This is not a typical box and booze review. I should actually say that this is knot. First of all, I’m going to take us back in history to the ancient Greeks and the time of Alexander the Great. Second of all, I’m going to cut through all that nonsense with a mighty stroke of the pen. Just go with it, it will all make sense in a moment.
|Gordian Knot by Robert Yarger and Rick Jenkins|
The legend of the Gordian Knot dates back to ancient Macedonia, when a prophecy telling of a man driving an oxcart into the capital city of Phrygia came true and Gordia became king. His son, Midas (a touchy fellow), offered the famed oxcart to the god Zeus in gratitude and secured it in the town square with an intricate, complicated knot which could never be untied. The rope was made from Cornel bark of the Cornelian cherry tree, a flowering species of dogwood which produces little red fruits. In 333 B.C., Alexander of Macedonia, the great conqueror of ancient Greece, entered the city of Gordium and learned of the prophesy that whoever could unravel the knot was destined to rule all of Asia. Truth be told, he could not untie it, but he had better idea.

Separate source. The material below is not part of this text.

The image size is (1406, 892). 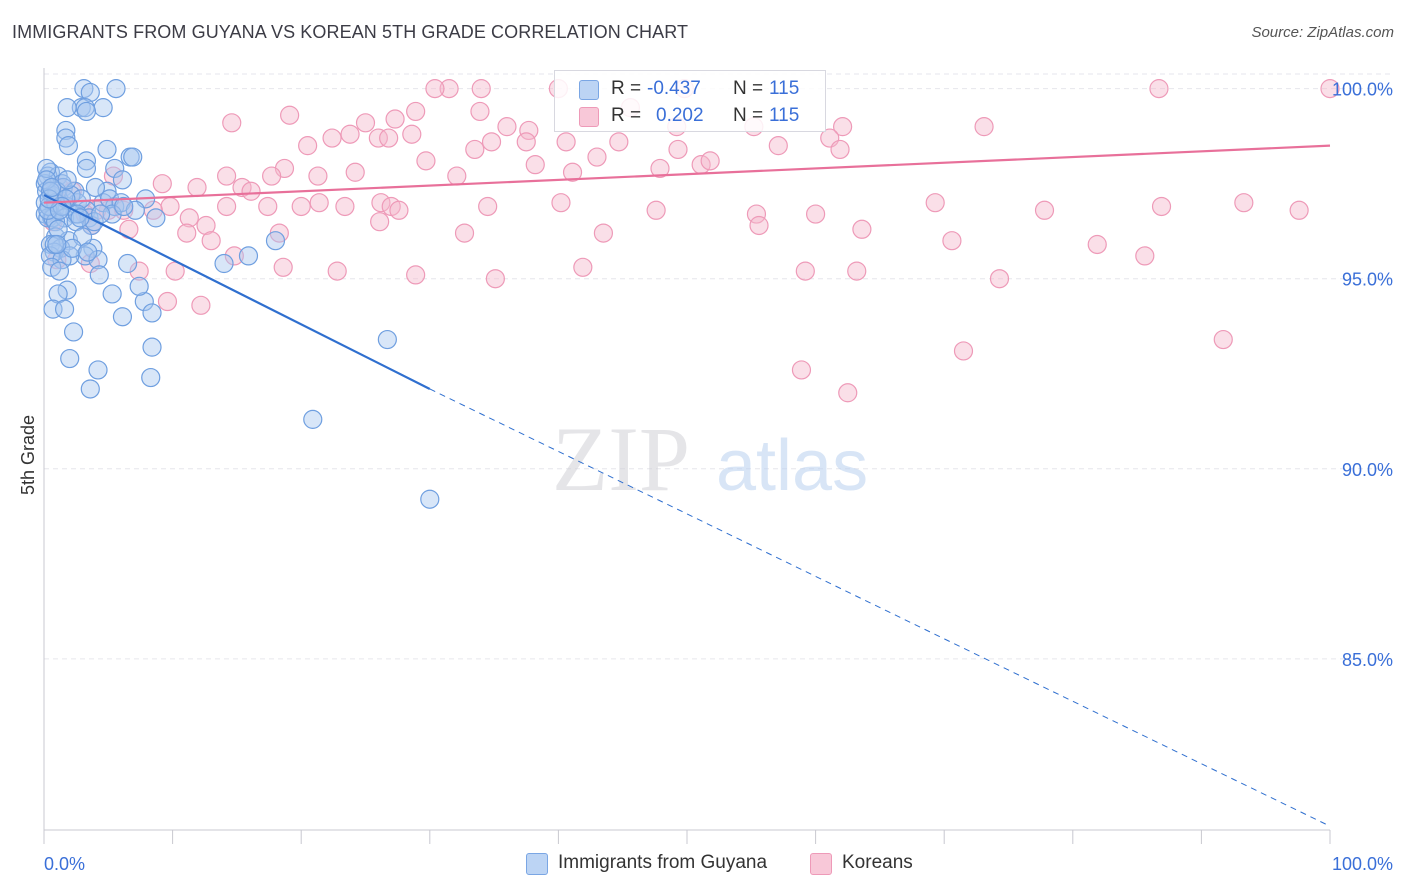 I want to click on y-tick-label: 90.0%, so click(x=1368, y=470).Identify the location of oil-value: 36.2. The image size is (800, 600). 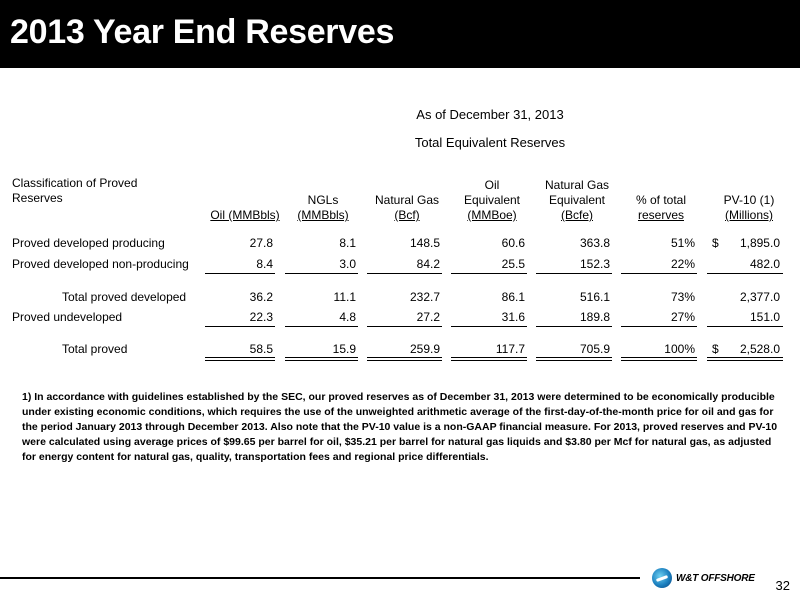
(261, 297).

The “Alexandrian Solution” ensued, whereby he cleaved the great knot in two with a swift stroke of his sword.
|Beautiful interwoven strands of exotic wood|
Fast forward two thousand plus years and we have the “Yarger Solution”, which definitely frowns upon the use of any sharp object to untie this knot. The Gordian Knot is Number 22 in the Stickman puzzlebox series, and like its legendary ancestor, has cords of wood which wrap around the box in an intricately interwoven pattern. The inspiration for this box came from the idea of making a sliding tile puzzle which literally wrapped itself all around the sides of a box and was not merely limited to a single flat surface. Add to that the interlocking nature of these 130 intertwined pieces, crafted from leftover bits of exotic wood from prior puzzle boxes, and you have the visually stunning and deceptively difficult Gordian Knot puzzlebox. There are a minimum of 36 steps to discover along the way, including a few pieces which are released completely from the box as it untangles itself. Most moves are quite difficult to determine and may be found on another side of the box entirely from the move prior. Some moves are incredibly well disguised due to the shape of the piece, or the solver’s (misguided) expectations. Eventually, if you are as wise as Alexander, a keyhole will be revealed. Ah, but where is the key? It’s likely that you have it already, waiting to be reconfigured from the pieces you have removed off of the box. The finale of this box, which is a true joy to solve up to this point already, is absolutely outstanding. The Gordian Knot is one of the most satisfying puzzle boxes I have experienced and is easily one of my all time favorites from Robert Yarger.
|The Alexandrian Solution|
For such a special box I have an equally special toast which also hearkens back to ancient days. The cornelian cherry tree, whose bark was used to make the original Gordian Knot, produces little red berries as mentioned. The flavor of this fruit has been described as a cross between cranberry and sour cherry. Of course, there is a long history of using this fruit in the making of various regional liqueurs and spirits in parts of the Middle East and Europe. For example, “kornelkirsch” is found in the Austrian and German Alps. Since it’s not readily available in the US, I created my own cornel berry kirsch by infusing cranberry liqueur with sour amarena cherries. Mmmmmm. Not content with just the delicious liqueur, I created a variation of a classic cocktail called “The Last Word”. The history of this pre-prohibition era drink places it as early as 1916, where it was featured for 35 cents as the most expensive cocktail on the menu at the Detroit Athletic Club. The Last Word is a perfectly balanced cocktail using equal portions of gin, green Chartreuse, maraschino liqueur and lime juice. There are literally hundreds of variations using this basic template, although not all are as perfect. I love the combination of smoky mezcal with cherries, so in my version, “The Alexandrian Solution”, mezcal meets cornel kirsch and the rest is history. Cheers!
|It's the Last Word in Macedonian Cocktails ...|
The Alexandrian Solution
¾ oz mezcal
¾ oz sour cherry infused cranberry liqueur
¾ oz green Chartreuse
¾ oz fresh lime juice
Shake together over ice and strain into a favorite glass. Commence dispensing with complex problems brilliantly.